According to the National Coalition Against Domestic Violence, 20,000 phone calls are placed to domestic violence hotlines daily, and 1 in 4 women and 1 in 9 men experience severe intimate partner physical violence, intimate partner contact sexual violence, or intimate partner stalking.
The COVID-19 pandemic only worsened these conditions as many people lost housing, employment, and income, which places domestic violence victims at even greater risk of abuse.
Emergency shelters that can accommodate children and families are especially needed.
The YWCA currently runs a 24/7 domestic violence shelter for women and a phone helpline staffed with advocates who answer questions from victims day or night. They also operate 16 apartments and offer long-term support and advocacy for victims and their families.
But each year, the needs of victims far outpace the available YWCA resources, so YWCA leaders knew they needed to expand.

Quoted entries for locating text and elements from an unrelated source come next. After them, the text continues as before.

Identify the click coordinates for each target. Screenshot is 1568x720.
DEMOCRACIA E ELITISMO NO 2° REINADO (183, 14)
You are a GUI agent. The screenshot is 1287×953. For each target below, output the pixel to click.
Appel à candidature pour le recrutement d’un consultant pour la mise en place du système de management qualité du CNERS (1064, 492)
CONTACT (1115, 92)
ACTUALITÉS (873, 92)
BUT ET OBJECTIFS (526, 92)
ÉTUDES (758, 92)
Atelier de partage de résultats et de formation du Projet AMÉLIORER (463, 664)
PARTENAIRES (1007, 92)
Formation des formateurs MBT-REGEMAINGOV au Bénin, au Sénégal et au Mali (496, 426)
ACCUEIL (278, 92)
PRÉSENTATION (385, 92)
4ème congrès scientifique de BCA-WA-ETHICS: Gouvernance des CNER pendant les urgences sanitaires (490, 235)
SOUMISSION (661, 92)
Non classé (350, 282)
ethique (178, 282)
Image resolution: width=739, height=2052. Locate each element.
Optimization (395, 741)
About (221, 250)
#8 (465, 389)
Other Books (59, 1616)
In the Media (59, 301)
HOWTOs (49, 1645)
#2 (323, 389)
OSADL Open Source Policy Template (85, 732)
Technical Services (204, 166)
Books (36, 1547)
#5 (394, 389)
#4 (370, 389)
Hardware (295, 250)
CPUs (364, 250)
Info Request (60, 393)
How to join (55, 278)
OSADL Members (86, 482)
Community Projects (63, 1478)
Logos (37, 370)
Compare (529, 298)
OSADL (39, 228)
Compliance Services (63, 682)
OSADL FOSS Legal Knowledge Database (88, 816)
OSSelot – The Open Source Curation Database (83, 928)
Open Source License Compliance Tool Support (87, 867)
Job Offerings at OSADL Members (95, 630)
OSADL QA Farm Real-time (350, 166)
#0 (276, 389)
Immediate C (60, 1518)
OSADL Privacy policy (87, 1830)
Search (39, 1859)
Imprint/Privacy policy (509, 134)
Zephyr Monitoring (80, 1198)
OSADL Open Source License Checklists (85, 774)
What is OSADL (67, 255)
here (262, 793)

When Kilty heard that the Astria Hospital Campus, formerly the St. Elizabeth Hospital nursing school, down the road closed in 2020, she saw an opportunity and reached out to the buyers, Hogback Development.
New Life for the Nursing School
Kilty approached the Hogback Development group to see if they could use the old nursing school building for emergency shelter beds. Incredibly, the commercial real estate firm agreed to give the building to the YWCA.
While the YWCA was thrilled with this generous gift, Kilty noted that the 94-year-old building will need significant upgrades that cost around $18 million, so they are currently fundraising and applying for grants for the project.
Aside from these upgrades, the building is generally in good shape and will provide a strong foundation for the new emergency shelter, which will provide 112 beds, 41 rooms, and case management services for families in need.
YWCA leaders plan on using as many original building elements as possible to cut costs. Thankfully, the building, built by the Sisters of Charity of Providence St. Elizabeth, is a study of 1920s construction. The building has a long and celebrated local history as the order ran the nursing school for 64 years, graduating 1,085 nurses.
Looking to the Future
One unique element of the new shelter is the eight beds available for male domestic violence victims. Kilty shares that they are witnessing increasing numbers of male victims seeking YWCA services but currently do not have the resources to help them.
While men are frequently victims of domestic violence, very few emergency shelters offer services. This new emergency shelter aims to address the growing needs of male survivors of domestic violence in Yakima County.
YWCA leaders hope to open this new emergency shelter in 2025 if they can raise the funds in time.
The YWCA expressed gratitude for the gift of the former St. Elizabeth Hospital nursing school building as this essential community resource will provide life-saving shelter and hope for domestic violence victims in need.
Even after 50 years, the St. Elizabeth Hospital nursing school still offers hope and a future for the residents of Yakima County.